▶ Set exercise
Please copy the listing below, swapping each "GUI agent" for "screen assistant" and keeping everything else unchanged.

▶ Records for locating described items
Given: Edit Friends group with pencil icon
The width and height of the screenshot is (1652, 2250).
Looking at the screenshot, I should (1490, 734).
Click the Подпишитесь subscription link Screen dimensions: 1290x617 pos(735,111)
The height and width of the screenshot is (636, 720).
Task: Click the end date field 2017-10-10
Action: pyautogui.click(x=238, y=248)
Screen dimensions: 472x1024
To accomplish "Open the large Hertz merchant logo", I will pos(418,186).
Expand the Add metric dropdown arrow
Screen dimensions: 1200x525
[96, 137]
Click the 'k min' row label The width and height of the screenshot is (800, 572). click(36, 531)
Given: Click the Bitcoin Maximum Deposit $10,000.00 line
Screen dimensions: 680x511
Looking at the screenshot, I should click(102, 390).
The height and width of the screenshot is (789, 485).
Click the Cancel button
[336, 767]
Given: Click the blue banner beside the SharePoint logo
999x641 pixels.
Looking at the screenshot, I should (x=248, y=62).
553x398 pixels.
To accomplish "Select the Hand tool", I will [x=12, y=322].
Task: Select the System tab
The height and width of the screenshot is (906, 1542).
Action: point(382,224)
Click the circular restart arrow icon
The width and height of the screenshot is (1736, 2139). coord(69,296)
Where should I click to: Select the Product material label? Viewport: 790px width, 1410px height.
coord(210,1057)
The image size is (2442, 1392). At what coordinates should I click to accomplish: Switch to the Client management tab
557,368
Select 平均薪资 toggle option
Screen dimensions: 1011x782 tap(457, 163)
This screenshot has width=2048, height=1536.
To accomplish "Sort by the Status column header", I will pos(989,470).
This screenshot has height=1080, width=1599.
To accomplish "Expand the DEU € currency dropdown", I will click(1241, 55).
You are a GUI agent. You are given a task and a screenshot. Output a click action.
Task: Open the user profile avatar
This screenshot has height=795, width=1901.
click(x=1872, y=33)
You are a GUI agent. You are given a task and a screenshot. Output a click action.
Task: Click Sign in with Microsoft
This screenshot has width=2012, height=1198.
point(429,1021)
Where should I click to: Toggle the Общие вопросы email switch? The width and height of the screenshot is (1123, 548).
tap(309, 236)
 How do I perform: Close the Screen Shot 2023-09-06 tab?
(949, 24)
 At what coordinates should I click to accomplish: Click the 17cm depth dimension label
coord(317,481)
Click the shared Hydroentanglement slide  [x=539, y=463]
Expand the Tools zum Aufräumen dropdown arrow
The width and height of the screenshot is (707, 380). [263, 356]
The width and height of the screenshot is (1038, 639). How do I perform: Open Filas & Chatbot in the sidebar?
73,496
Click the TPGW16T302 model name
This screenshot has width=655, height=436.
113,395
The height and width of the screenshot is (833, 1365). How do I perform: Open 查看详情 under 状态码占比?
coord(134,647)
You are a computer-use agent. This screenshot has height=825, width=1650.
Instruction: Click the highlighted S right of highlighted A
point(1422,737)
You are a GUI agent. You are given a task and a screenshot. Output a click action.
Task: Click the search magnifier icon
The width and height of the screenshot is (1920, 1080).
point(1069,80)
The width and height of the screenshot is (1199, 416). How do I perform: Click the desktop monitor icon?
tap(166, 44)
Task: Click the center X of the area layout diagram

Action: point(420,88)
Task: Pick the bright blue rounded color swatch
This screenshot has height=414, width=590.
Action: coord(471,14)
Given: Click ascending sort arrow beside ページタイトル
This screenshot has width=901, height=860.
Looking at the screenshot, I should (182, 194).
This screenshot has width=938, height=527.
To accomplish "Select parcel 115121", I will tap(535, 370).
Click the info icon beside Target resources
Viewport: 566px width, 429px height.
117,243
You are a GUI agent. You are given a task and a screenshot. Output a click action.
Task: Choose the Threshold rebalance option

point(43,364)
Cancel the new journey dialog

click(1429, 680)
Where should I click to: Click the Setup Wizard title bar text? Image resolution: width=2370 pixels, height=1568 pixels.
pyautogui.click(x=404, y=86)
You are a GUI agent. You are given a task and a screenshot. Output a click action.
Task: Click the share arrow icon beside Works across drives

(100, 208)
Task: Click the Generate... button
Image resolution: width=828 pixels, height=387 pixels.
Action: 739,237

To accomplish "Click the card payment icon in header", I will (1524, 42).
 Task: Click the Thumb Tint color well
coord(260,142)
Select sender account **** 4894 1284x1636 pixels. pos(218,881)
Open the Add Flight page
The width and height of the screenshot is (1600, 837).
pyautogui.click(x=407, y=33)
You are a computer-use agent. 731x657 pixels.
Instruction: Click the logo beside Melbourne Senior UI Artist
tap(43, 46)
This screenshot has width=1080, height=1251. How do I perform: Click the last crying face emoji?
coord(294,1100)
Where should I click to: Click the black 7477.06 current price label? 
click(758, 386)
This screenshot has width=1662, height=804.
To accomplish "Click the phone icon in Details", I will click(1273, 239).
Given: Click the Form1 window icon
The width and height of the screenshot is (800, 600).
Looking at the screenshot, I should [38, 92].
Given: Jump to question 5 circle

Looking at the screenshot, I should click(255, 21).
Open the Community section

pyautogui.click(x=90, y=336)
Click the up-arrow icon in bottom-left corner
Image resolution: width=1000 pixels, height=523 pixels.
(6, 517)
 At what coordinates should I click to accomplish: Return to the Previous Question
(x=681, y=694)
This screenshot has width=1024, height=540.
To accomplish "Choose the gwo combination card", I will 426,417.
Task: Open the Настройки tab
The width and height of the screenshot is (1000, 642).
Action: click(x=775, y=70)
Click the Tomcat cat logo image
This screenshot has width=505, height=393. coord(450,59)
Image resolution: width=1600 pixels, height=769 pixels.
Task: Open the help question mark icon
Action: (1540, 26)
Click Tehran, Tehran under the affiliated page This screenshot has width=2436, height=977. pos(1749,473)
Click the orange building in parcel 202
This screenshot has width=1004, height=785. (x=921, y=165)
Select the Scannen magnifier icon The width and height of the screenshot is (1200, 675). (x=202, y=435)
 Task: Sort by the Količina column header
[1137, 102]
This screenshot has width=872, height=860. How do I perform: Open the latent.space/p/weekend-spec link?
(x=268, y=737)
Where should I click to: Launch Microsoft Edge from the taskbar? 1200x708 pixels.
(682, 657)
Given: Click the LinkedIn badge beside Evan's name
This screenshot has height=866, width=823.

▶ Answer to the exercise
Given: Edit Friends group with pencil icon
The width and height of the screenshot is (1652, 2250).
Looking at the screenshot, I should (1490, 734).
Click the Подпишитесь subscription link Screen dimensions: 1290x617 pos(735,111)
The height and width of the screenshot is (636, 720).
Task: Click the end date field 2017-10-10
Action: pyautogui.click(x=238, y=248)
Screen dimensions: 472x1024
To accomplish "Open the large Hertz merchant logo", I will pos(418,186).
Expand the Add metric dropdown arrow
Screen dimensions: 1200x525
[96, 137]
Click the 'k min' row label The width and height of the screenshot is (800, 572). click(36, 531)
Given: Click the Bitcoin Maximum Deposit $10,000.00 line
Screen dimensions: 680x511
Looking at the screenshot, I should click(102, 390).
The height and width of the screenshot is (789, 485).
Click the Cancel button
[336, 767]
Given: Click the blue banner beside the SharePoint logo
999x641 pixels.
Looking at the screenshot, I should (x=248, y=62).
553x398 pixels.
To accomplish "Select the Hand tool", I will [x=12, y=322].
Task: Select the System tab
The height and width of the screenshot is (906, 1542).
Action: point(382,224)
Click the circular restart arrow icon
The width and height of the screenshot is (1736, 2139). coord(69,296)
Where should I click to: Select the Product material label? Viewport: 790px width, 1410px height.
coord(210,1057)
The image size is (2442, 1392). At what coordinates should I click to accomplish: Switch to the Client management tab
557,368
Select 平均薪资 toggle option
Screen dimensions: 1011x782 tap(457, 163)
This screenshot has width=2048, height=1536.
To accomplish "Sort by the Status column header", I will pos(989,470).
This screenshot has height=1080, width=1599.
To accomplish "Expand the DEU € currency dropdown", I will click(1241, 55).
You are a screen assistant. You are given a task and a screenshot. Output a click action.
Task: Open the user profile avatar
This screenshot has height=795, width=1901.
click(x=1872, y=33)
You are a screen assistant. You are given a task and a screenshot. Output a click action.
Task: Click Sign in with Microsoft
This screenshot has width=2012, height=1198.
point(429,1021)
Where should I click to: Toggle the Общие вопросы email switch? The width and height of the screenshot is (1123, 548).
tap(309, 236)
 How do I perform: Close the Screen Shot 2023-09-06 tab?
(949, 24)
 At what coordinates should I click to accomplish: Click the 17cm depth dimension label
coord(317,481)
Click the shared Hydroentanglement slide  [x=539, y=463]
Expand the Tools zum Aufräumen dropdown arrow
The width and height of the screenshot is (707, 380). [263, 356]
The width and height of the screenshot is (1038, 639). How do I perform: Open Filas & Chatbot in the sidebar?
73,496
Click the TPGW16T302 model name
This screenshot has width=655, height=436.
113,395
The height and width of the screenshot is (833, 1365). How do I perform: Open 查看详情 under 状态码占比?
coord(134,647)
You are a computer-use agent. This screenshot has height=825, width=1650.
Instruction: Click the highlighted S right of highlighted A
point(1422,737)
You are a screen assistant. You are given a task and a screenshot. Output a click action.
Task: Click the search magnifier icon
The width and height of the screenshot is (1920, 1080).
point(1069,80)
The width and height of the screenshot is (1199, 416). How do I perform: Click the desktop monitor icon?
tap(166, 44)
Task: Click the center X of the area layout diagram

Action: point(420,88)
Task: Pick the bright blue rounded color swatch
This screenshot has height=414, width=590.
Action: coord(471,14)
Given: Click ascending sort arrow beside ページタイトル
This screenshot has width=901, height=860.
Looking at the screenshot, I should (182, 194).
This screenshot has width=938, height=527.
To accomplish "Select parcel 115121", I will tap(535, 370).
Click the info icon beside Target resources
Viewport: 566px width, 429px height.
117,243
You are a screen assistant. You are given a task and a screenshot. Output a click action.
Task: Choose the Threshold rebalance option

point(43,364)
Cancel the new journey dialog

click(1429, 680)
Where should I click to: Click the Setup Wizard title bar text? Image resolution: width=2370 pixels, height=1568 pixels.
pyautogui.click(x=404, y=86)
You are a screen assistant. You are given a task and a screenshot. Output a click action.
Task: Click the share arrow icon beside Works across drives

(100, 208)
Task: Click the Generate... button
Image resolution: width=828 pixels, height=387 pixels.
Action: 739,237

To accomplish "Click the card payment icon in header", I will (1524, 42).
 Task: Click the Thumb Tint color well
coord(260,142)
Select sender account **** 4894 1284x1636 pixels. pos(218,881)
Open the Add Flight page
The width and height of the screenshot is (1600, 837).
pyautogui.click(x=407, y=33)
You are a computer-use agent. 731x657 pixels.
Instruction: Click the logo beside Melbourne Senior UI Artist
tap(43, 46)
This screenshot has width=1080, height=1251. How do I perform: Click the last crying face emoji?
coord(294,1100)
Where should I click to: Click the black 7477.06 current price label? 
click(758, 386)
This screenshot has width=1662, height=804.
To accomplish "Click the phone icon in Details", I will click(1273, 239).
Given: Click the Form1 window icon
The width and height of the screenshot is (800, 600).
Looking at the screenshot, I should [38, 92].
Given: Jump to question 5 circle

Looking at the screenshot, I should click(255, 21).
Open the Community section

pyautogui.click(x=90, y=336)
Click the up-arrow icon in bottom-left corner
Image resolution: width=1000 pixels, height=523 pixels.
(6, 517)
 At what coordinates should I click to accomplish: Return to the Previous Question
(x=681, y=694)
This screenshot has width=1024, height=540.
To accomplish "Choose the gwo combination card", I will 426,417.
Task: Open the Настройки tab
The width and height of the screenshot is (1000, 642).
Action: click(x=775, y=70)
Click the Tomcat cat logo image
This screenshot has width=505, height=393. coord(450,59)
Image resolution: width=1600 pixels, height=769 pixels.
Task: Open the help question mark icon
Action: (1540, 26)
Click Tehran, Tehran under the affiliated page This screenshot has width=2436, height=977. pos(1749,473)
Click the orange building in parcel 202
This screenshot has width=1004, height=785. (x=921, y=165)
Select the Scannen magnifier icon The width and height of the screenshot is (1200, 675). (x=202, y=435)
 Task: Sort by the Količina column header
[1137, 102]
This screenshot has width=872, height=860. How do I perform: Open the latent.space/p/weekend-spec link?
(x=268, y=737)
Where should I click to: Launch Microsoft Edge from the taskbar? 1200x708 pixels.
(682, 657)
Given: Click the LinkedIn badge beside Evan's name
This screenshot has height=866, width=823.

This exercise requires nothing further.